Identification of “Chocolate Pearls” treated by Ballerina Pearl Co

The study found no evidence of a foreign coloring agent in the Caps
Identification of “Chocolate Pearls” treated by Ballerina Pearl Co

A new type of cultured pearl began entering world markets in 2000. Because of their attractive brown coloration, they came to be known as “chocolate pearls.” Some in the trade press suggested that the unusual hues were the result of irradiation treatment of Tahitian black cultured pearls, but at least two of the companies known to perform the treatment, Ballerina Pearl Co. in New York and Shanghai Gems SA in Geneva, maintained that no color was being added.

Ballerina Pearl Co. agreed to provide the Gemological Institute of America (GIA) with samples of their “chocolate pearls” and to treat samples for before-and-after comparison, so GIA researchers could both learn more about this process and establish identification criteria.

One of the main methods of identifying “chocolate pearls” is visual: Natural-color brown cultured pearls rarely show the intensity or uniformity of color exhibited by their “chocolate” counterparts. Natural-color brown cultured pearls also show more orient and/or rosé overtone than do Caps.
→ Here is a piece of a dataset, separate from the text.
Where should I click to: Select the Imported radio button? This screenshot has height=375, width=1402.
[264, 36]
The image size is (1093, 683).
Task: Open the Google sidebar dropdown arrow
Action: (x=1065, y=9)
It is generally understood that pearl colors are produced by organic components between the calcium carbonate (aragonite) platelets of which pearl nacre is made. Our study suggested that these components are altered during treatment. The alteration is indicative of a bleaching process, resulting in the “chocolate” colors. While the mechanism is not fully understood, this alteration may be responsible for the characteristic differences in long-wave UV fluorescence between the natural-color and treated “chocolate” cultured pearls.

The study also found no evidence of a foreign coloring agent in the Caps, which is invariably present in the silver-dyed pearls. Because silver dye strongly absorbs light, dyed pearls are inert to short- and long-wave UV radiation. UV-Vis-NIR reflectance spectroscopy also provides good evidence that a bleaching process occurs with the Caps and, if the instrumentation is available, supplies information that is useful for identification.

Although it is likely that the various producers of “chocolate” cultured pearls worldwide use more than one method to induce a brown color in their products, this study provided important answers for the characterization and identification of Ballerina “chocolate pearls.”